If your priority is maximum player protection, Richard is not the safest category. If your priority is offshore convenience, a familiar layout, and pokies access with AUD support, it may be acceptable provided you are disciplined and you understand the limits.
Quick checklist before you deposit
- Check whether you are comfortable using an offshore casino rather than a locally regulated one.
- Read the withdrawal rules before you take any bonus.
- Assume KYC may be required before you cash out.
- Do not rely on a mirror or access method staying the same.
- Confirm the payment method you intend to use is actually available at the time you deposit.
- Treat RTP and game settings as variable unless the casino clearly states otherwise.
- Set a spending limit before you play, not after a losing session.
Mini-FAQ
Is Richard legit for Australian players?
Richard is a real offshore brand under Hollycorn N.V. with a Curaçao licence structure, but it is not licensed by Australian regulators. So “legit” depends on your definition. It operates as an offshore grey-market casino, which is legal to access for players in the sense that players are not criminalised, but it does not offer local regulatory protection.
Does Richard accept AUD?
Yes, AUD support is part of its appeal for Australian players. That said, banking processors can change, so the payment path you see today may not be the one available later.
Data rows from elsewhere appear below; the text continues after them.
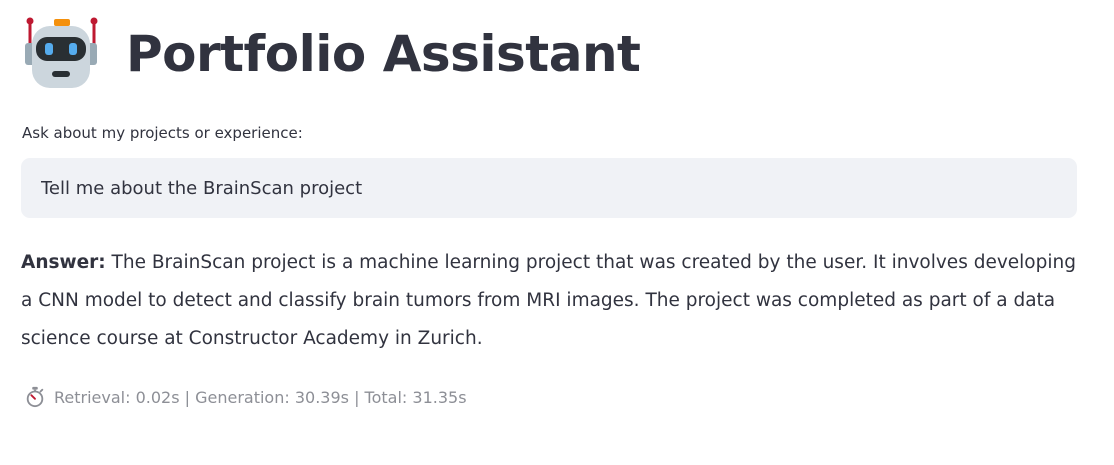 The image size is (1114, 465). I want to click on query-input, so click(549, 188).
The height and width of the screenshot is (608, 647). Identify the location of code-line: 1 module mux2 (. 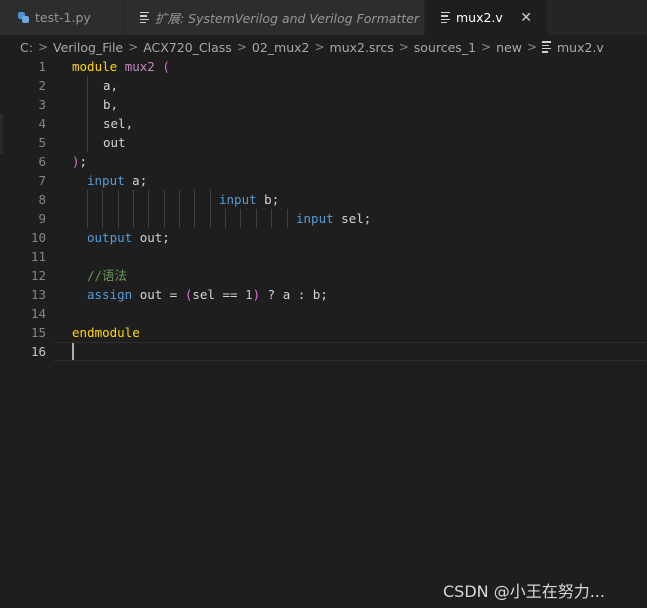
(324, 66).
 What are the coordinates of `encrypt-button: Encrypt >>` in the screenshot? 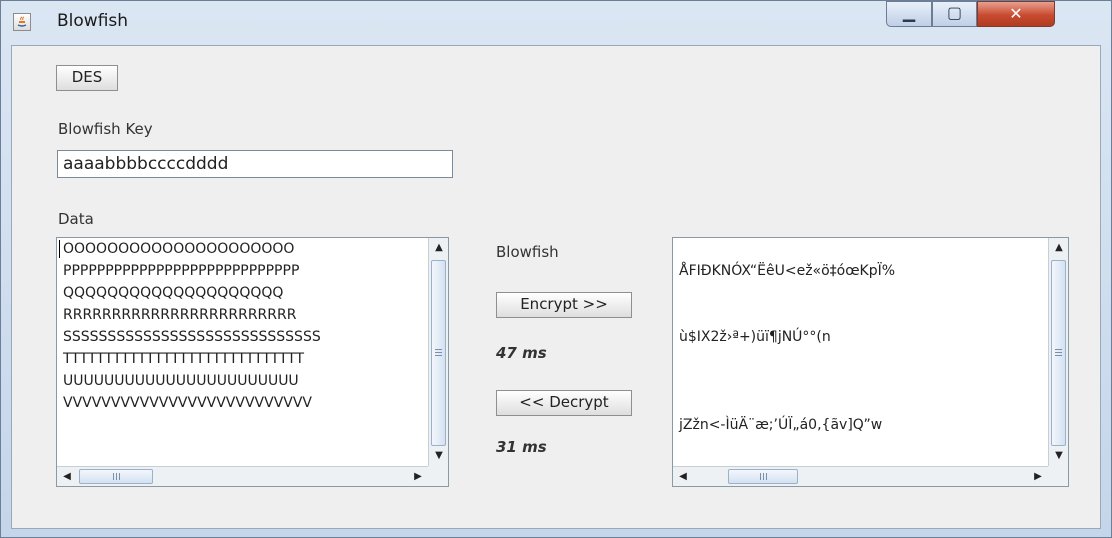 It's located at (564, 305).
Will I need verification before withdrawing?
Very likely, yes. Richard typically delays verification until a withdrawal request or a threshold is reached. That can be convenient early on, but it is a common reason players get delayed when they want their money out.
Is there a real app?
There is no native app in the usual app stores. The “app” is a PWA shortcut that behaves like a homescreen link rather than a full store-based app.
Bottom line
Richard is a workable offshore casino for Australian beginners who want a familiar, mobile-friendly pokies lobby and are already comfortable with the grey-market reality. It has a clear operator connection, accepts AUD, and uses a platform that many players will find easy to navigate. But the same review also has to be honest about the weaknesses: it is not locally regulated, transparency is incomplete in key areas, and player protection is limited compared with Australian-licensed alternatives. If you approach it as an entertainment product, not a guaranteed-safe system, the strengths and weaknesses become much easier to weigh.